There was a man who got drunk at a wedding. He mistook the bride's veil for a tablecloth and tried to pull it off the table (the bride's head) to clean up some imaginary mess. His face when he realized what he was doing was priceless.
There was a man at a bar who got drunk and thought the bar stool was a horse. He was trying to ride it around the bar area, shouting 'giddy up' and all. It was quite a sight. The bartender just watched in amusement. This went on for a while until he finally passed out on the 'horse'.
A friend once got drunk and tried to climb into a doghouse, thinking it was his own bed. He curled up in there and started snoring. His dog just sat outside looking very confused.
There was a girl who got drunk during a girls' night out. She was convinced that she could speak fluent French all of a sudden. So she started babbling in what she thought was French, but it was just a bunch of made - up words. Her friends couldn't stop laughing as she continued to carry on a 'conversation' with a bewildered French tourist.
A friend once told me about a drunk person who thought a lamppost was a dance partner. They were twirling around it and trying to do ballroom dance moves. It was quite a sight. People were just standing there watching and cracking up.
There was a girl who got drunk and texted her best friend asking if they could go swimming in the bathtub. She then sent pictures of her filling up the bathtub with all her clothes on. Her friend was cracking up and told her to get out of the bathroom before she flooded it. It was a really silly situation.
In a bar, there was a drunk guy who was convinced he could speak fluent French after a few drinks. He started babbling what he thought was French to a French tourist at the bar. The tourist just looked at him with a bemused expression and then joined in the laughter when he realized the guy was just making up gibberish that sounded vaguely French - ish.

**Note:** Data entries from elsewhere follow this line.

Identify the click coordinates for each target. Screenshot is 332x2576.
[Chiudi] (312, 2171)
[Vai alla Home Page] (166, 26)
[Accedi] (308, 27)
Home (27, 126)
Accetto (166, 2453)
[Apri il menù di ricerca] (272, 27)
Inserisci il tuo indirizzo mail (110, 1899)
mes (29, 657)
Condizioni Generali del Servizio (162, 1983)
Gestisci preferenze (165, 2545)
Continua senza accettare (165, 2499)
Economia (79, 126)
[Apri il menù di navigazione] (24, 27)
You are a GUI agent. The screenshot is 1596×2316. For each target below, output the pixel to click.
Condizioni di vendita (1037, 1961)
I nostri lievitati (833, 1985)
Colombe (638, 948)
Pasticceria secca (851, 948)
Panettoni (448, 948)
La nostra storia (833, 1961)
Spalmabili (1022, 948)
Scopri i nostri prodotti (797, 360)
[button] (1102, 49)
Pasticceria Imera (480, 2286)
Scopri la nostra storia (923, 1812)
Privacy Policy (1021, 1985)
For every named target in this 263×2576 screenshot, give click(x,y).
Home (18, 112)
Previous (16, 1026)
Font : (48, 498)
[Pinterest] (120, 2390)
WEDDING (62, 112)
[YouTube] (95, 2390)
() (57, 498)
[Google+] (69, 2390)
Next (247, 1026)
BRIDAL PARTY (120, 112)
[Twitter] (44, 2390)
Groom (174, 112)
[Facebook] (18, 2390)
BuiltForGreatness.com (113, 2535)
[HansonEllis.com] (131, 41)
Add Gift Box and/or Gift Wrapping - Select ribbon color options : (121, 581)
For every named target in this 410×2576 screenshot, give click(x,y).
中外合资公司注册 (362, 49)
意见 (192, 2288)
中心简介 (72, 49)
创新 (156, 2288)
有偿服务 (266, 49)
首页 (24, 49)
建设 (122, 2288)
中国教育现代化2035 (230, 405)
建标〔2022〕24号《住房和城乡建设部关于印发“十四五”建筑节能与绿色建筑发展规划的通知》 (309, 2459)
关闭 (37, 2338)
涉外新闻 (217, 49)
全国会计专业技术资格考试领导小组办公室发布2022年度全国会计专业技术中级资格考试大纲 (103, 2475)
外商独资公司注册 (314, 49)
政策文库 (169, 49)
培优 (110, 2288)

A drunk man thought he could fly. He climbed onto a bench and jumped off, only to land flat on his face. Luckily, he wasn't seriously hurt and just lay there laughing at himself.
Sure. There's a story about a drunk man who mistook a lamppost for his girlfriend. He hugged it tightly and started whispering sweet nothings to it. When his friends tried to pull him away, he got angry and said they were trying to break up his relationship. It was quite a sight.
I heard about a wife who got drunk and tried to climb a tree in her backyard, thinking she was a cat. She got halfway up and then realized she didn't know how to get down. Her husband had to rescue her while she meowed all the way.
I heard about a guy at a buffet. He piled his plate so high with food that some of it was falling off. When the waitress told him there were rules about taking too much, he said he had a big appetite. But then he couldn't finish it all and just left it on his plate. It was really a funny display of selfishness.